Solidarite avec Mimmo Lucano

Source : Mediapart - Juliette Keating - 19/11/2018

«8, avenue Lénine. Heureuse comme une Rom en France». Le beau documentaire de Valérie Mitteaux et Anna Pitoun, retrace sur quinze ans le parcours de Salcuta, rom de Roumanie, femme courageuse et puissante. Les réalisatrices montrent par l'exemple qu'un autre discours est possible : celui de la volonté d'accueillir. Revigorant.

 

8, avenue Lénine à Achères (Yvelines). Cette adresse, les enfants s’aperçoivent qu’ils l’ignorent au moment d’envoyer une carte postale à leur mère : c’est la leur. Encore trop fraîche pour leur mémoire, une adresse banale de la grande couronne, l’ancienne banlieue rouge. Gabi et Denisa sont en vacances chez des amis, leur mère Salcuta est restée à la maison : le frère et la sœur lui écrivent sur un coin de table. Scène de la vie ordinaire en été. Ordinaire, ou presque.

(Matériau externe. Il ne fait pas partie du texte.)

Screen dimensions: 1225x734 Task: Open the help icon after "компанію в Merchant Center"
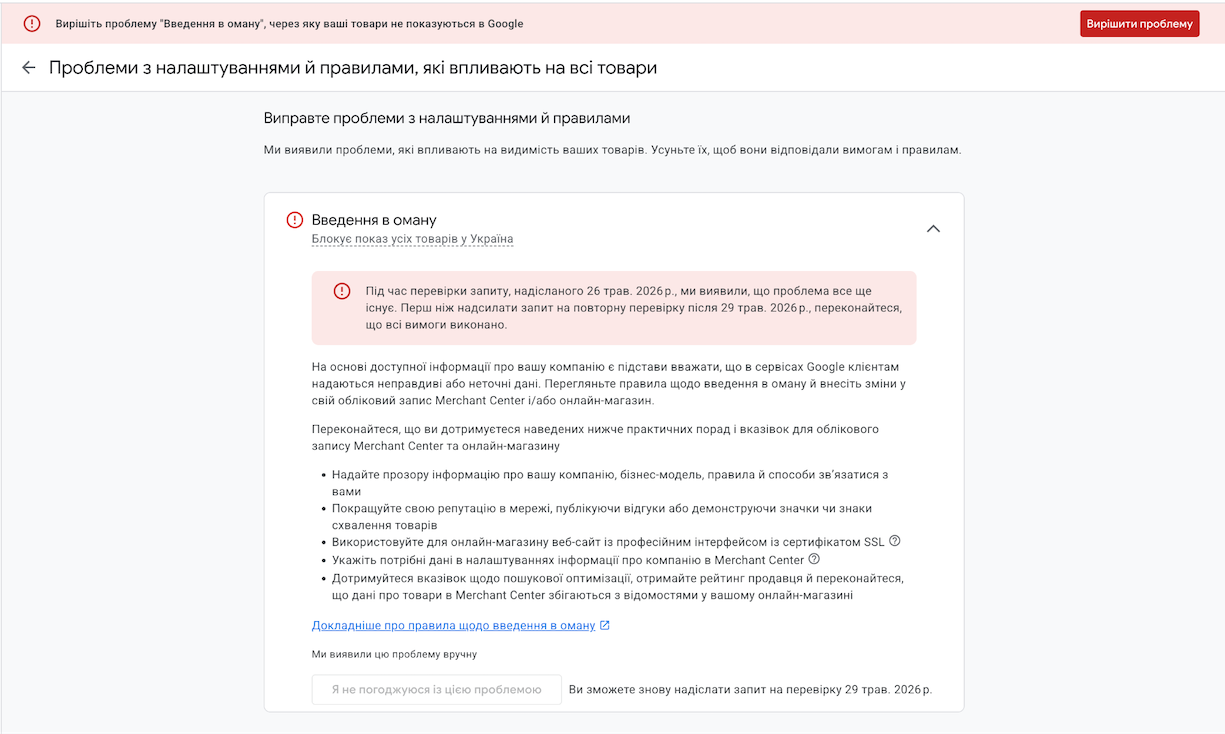(814, 559)
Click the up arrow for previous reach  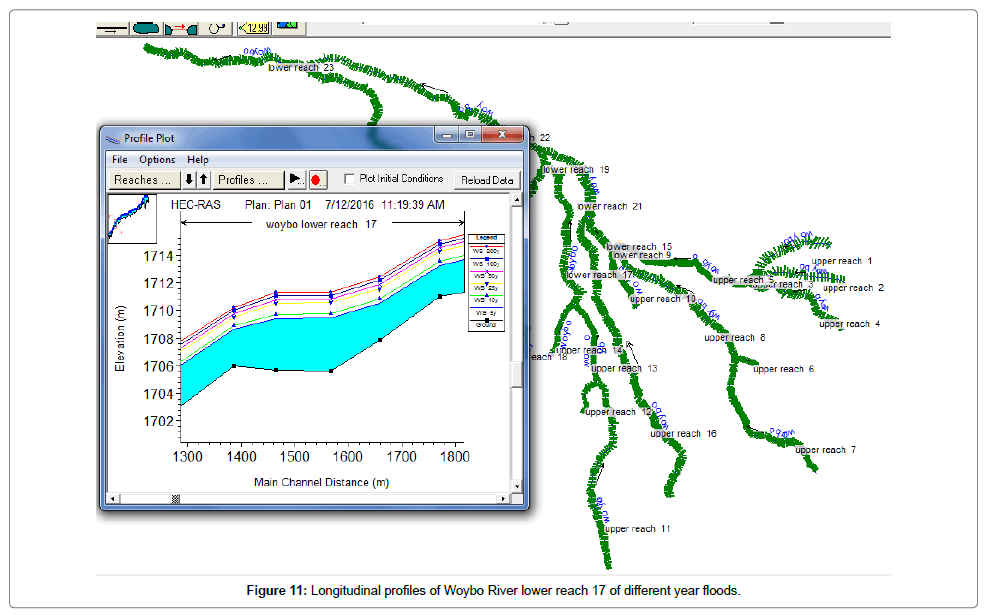click(x=203, y=180)
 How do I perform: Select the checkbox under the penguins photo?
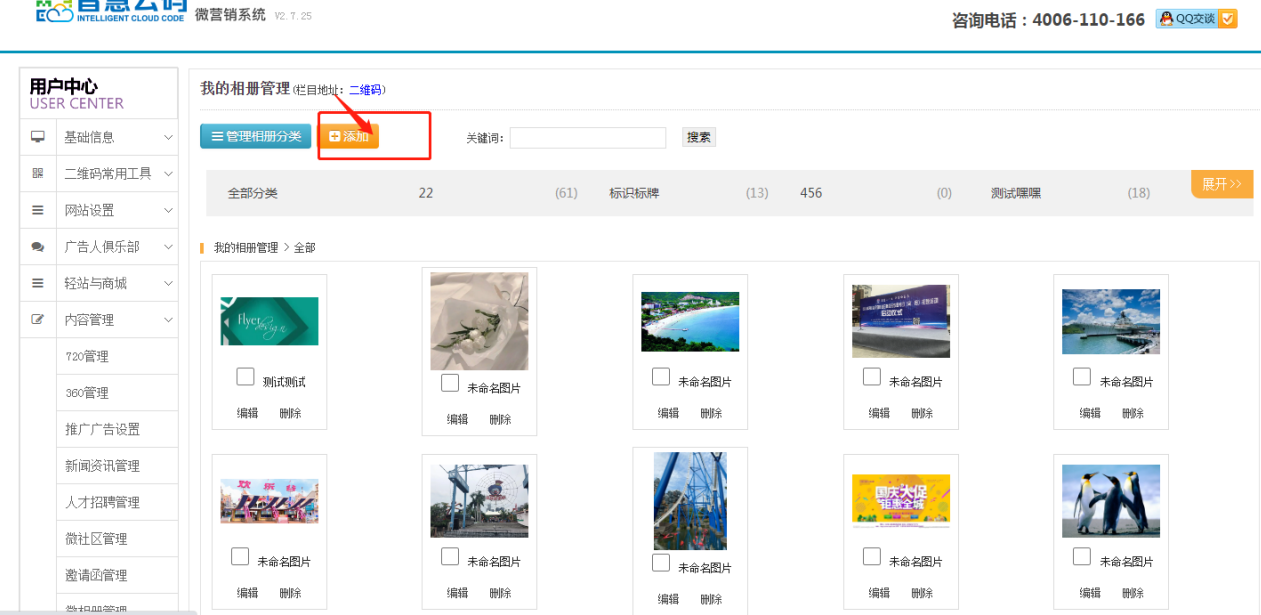click(1081, 556)
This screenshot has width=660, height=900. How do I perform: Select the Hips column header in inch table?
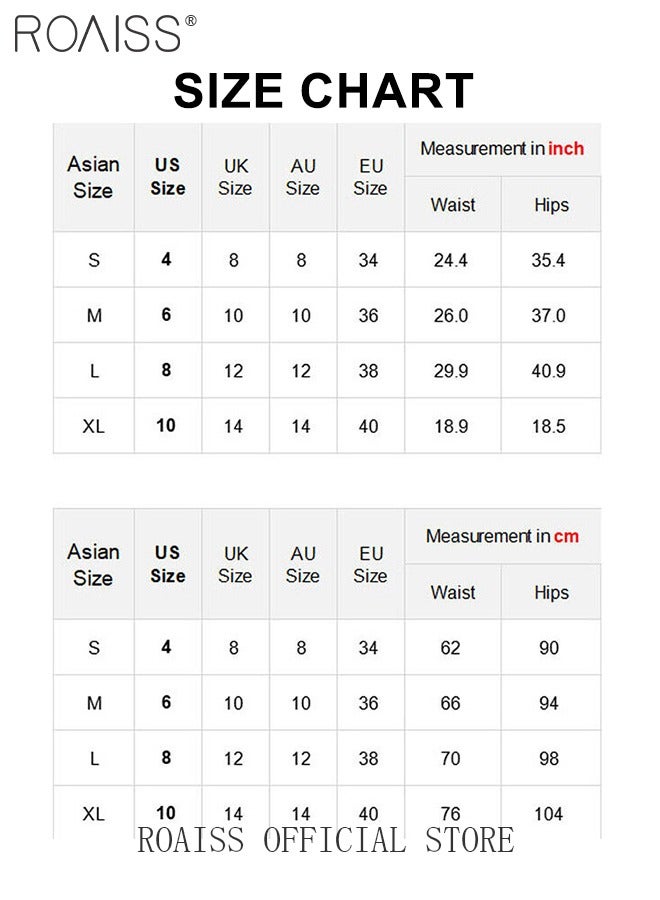coord(552,205)
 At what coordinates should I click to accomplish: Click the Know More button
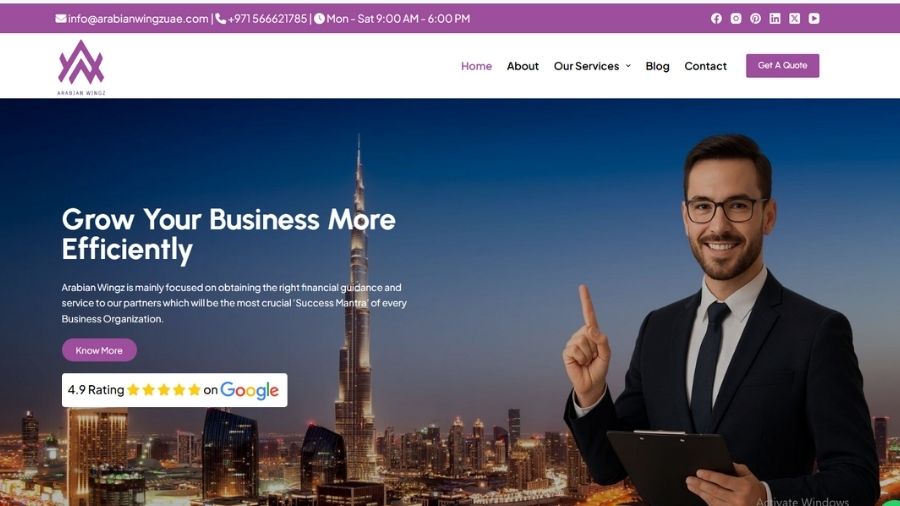pyautogui.click(x=99, y=350)
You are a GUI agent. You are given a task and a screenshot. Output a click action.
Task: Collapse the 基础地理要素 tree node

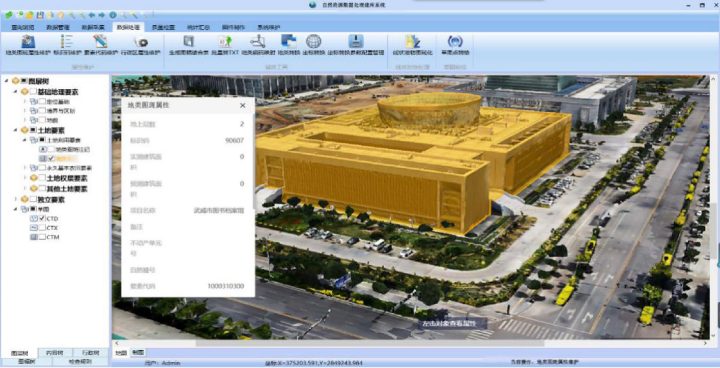(16, 91)
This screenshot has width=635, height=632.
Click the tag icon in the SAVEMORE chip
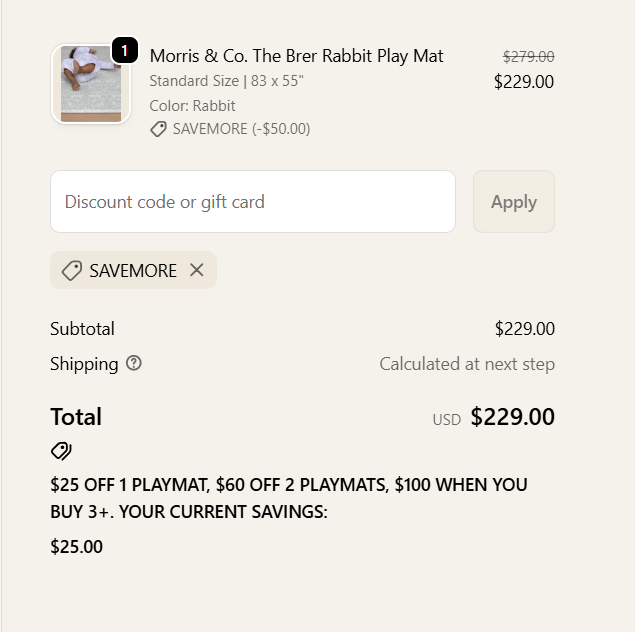pos(71,271)
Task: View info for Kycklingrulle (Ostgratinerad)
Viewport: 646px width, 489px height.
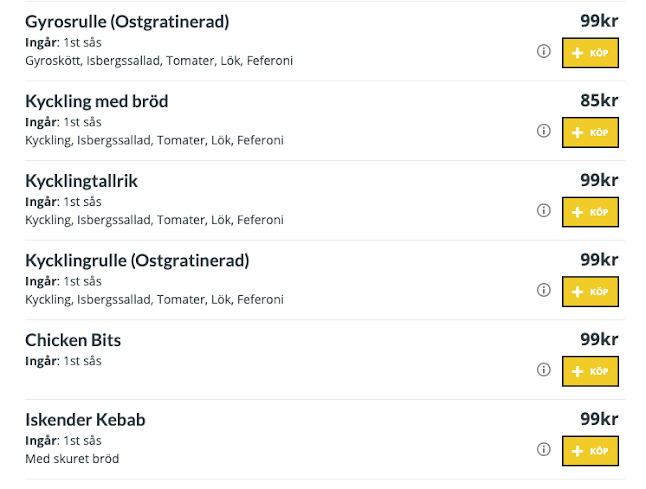Action: click(544, 290)
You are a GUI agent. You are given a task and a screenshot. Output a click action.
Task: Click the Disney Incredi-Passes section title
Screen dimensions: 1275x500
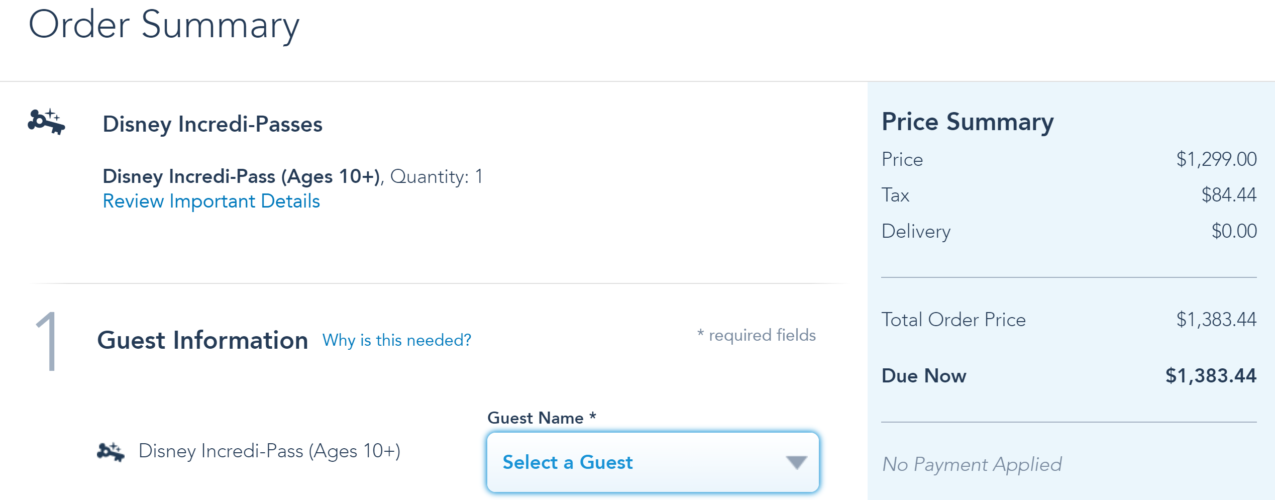point(212,125)
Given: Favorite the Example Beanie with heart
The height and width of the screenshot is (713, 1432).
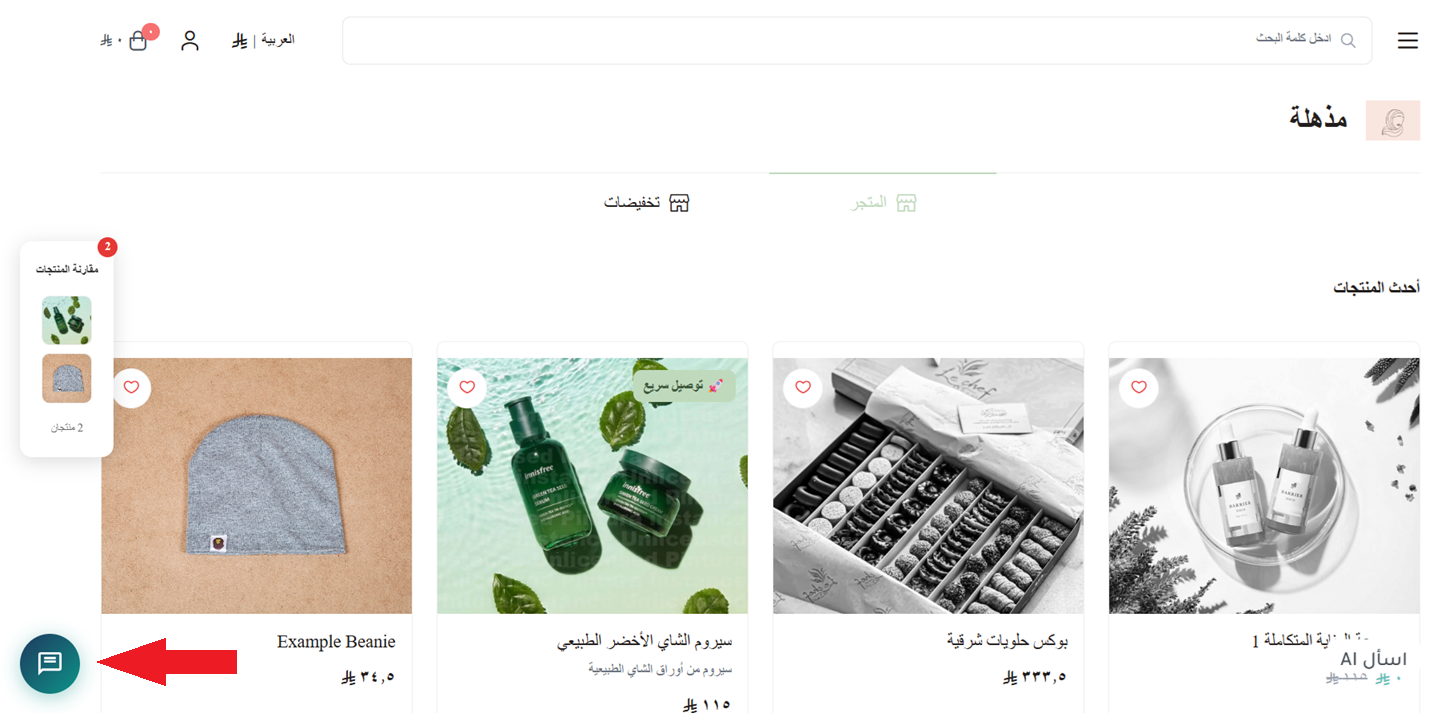Looking at the screenshot, I should click(132, 387).
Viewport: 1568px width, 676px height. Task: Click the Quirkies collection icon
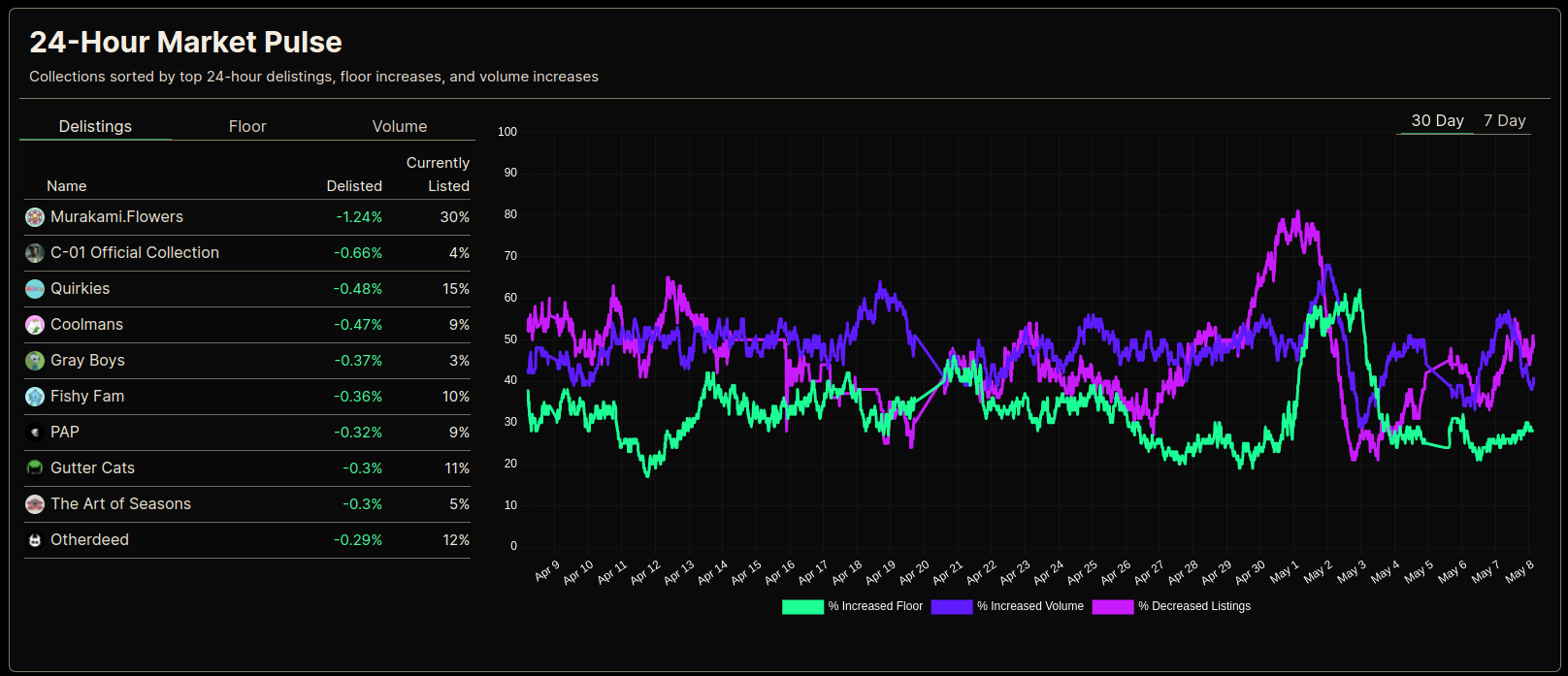pos(35,289)
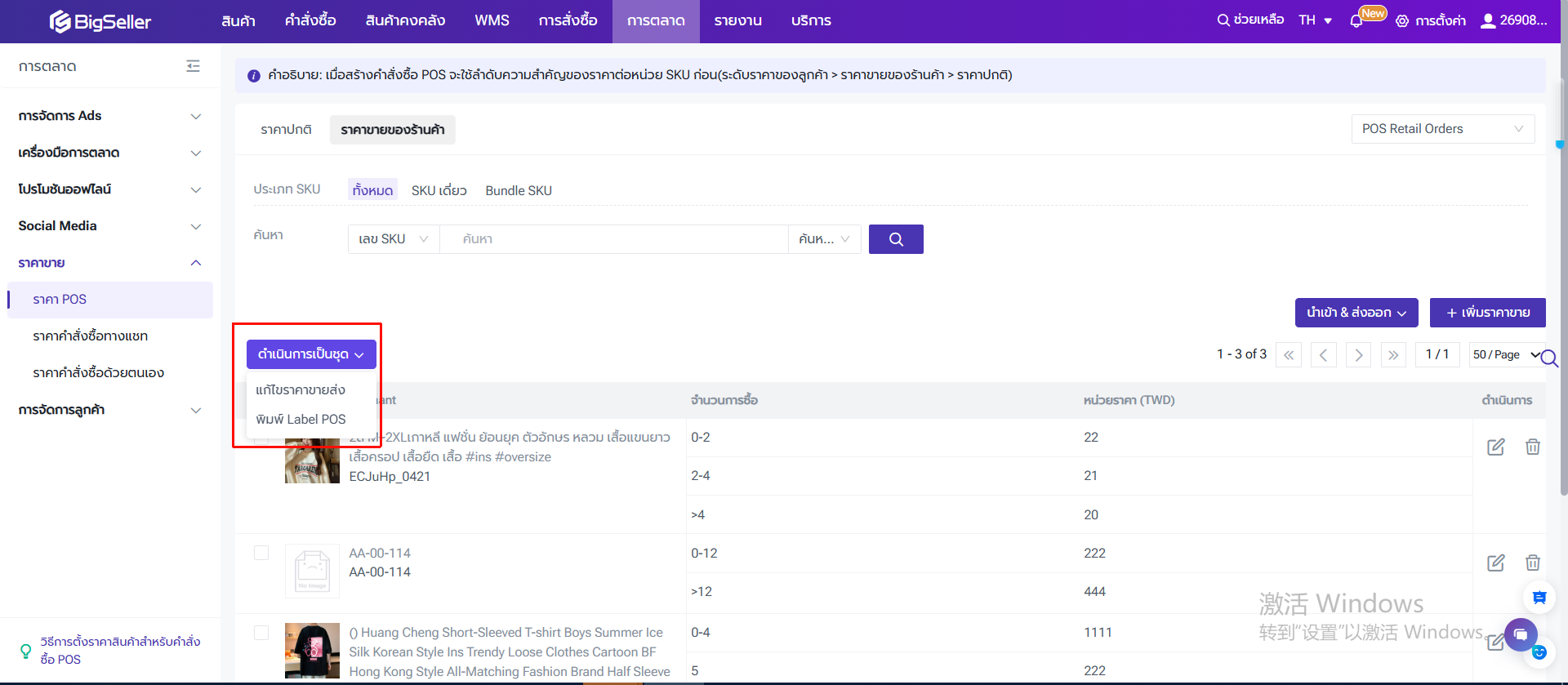Click the เพิ่มราคาขาย button
The image size is (1568, 685).
tap(1487, 313)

Le film 8, avenue Lénine débute sur des images d’archives, une vidéo de 2003 que Valérie Mitteaux et Anna Pitoun ont réalisée lors de la destruction du campement où vivaient Salcuta et ses enfants. On y voit Gabi et Denisa sortir de la caravane 55, embrasser leur mère et se rendre à l’école où les attend de pied ferme leur institutrice. Puis il y a ces images terribles des bulldozers avec leurs griffes articulées dépeçant les caravanes les unes après les autres sur ordre de la Préfecture, les policiers bousculant des Achérois venus protester en vain contre cette expulsion jetant des hommes, des femmes et des enfants à la rue. Scène ordinaire de la vie des familles roms pauvres en France.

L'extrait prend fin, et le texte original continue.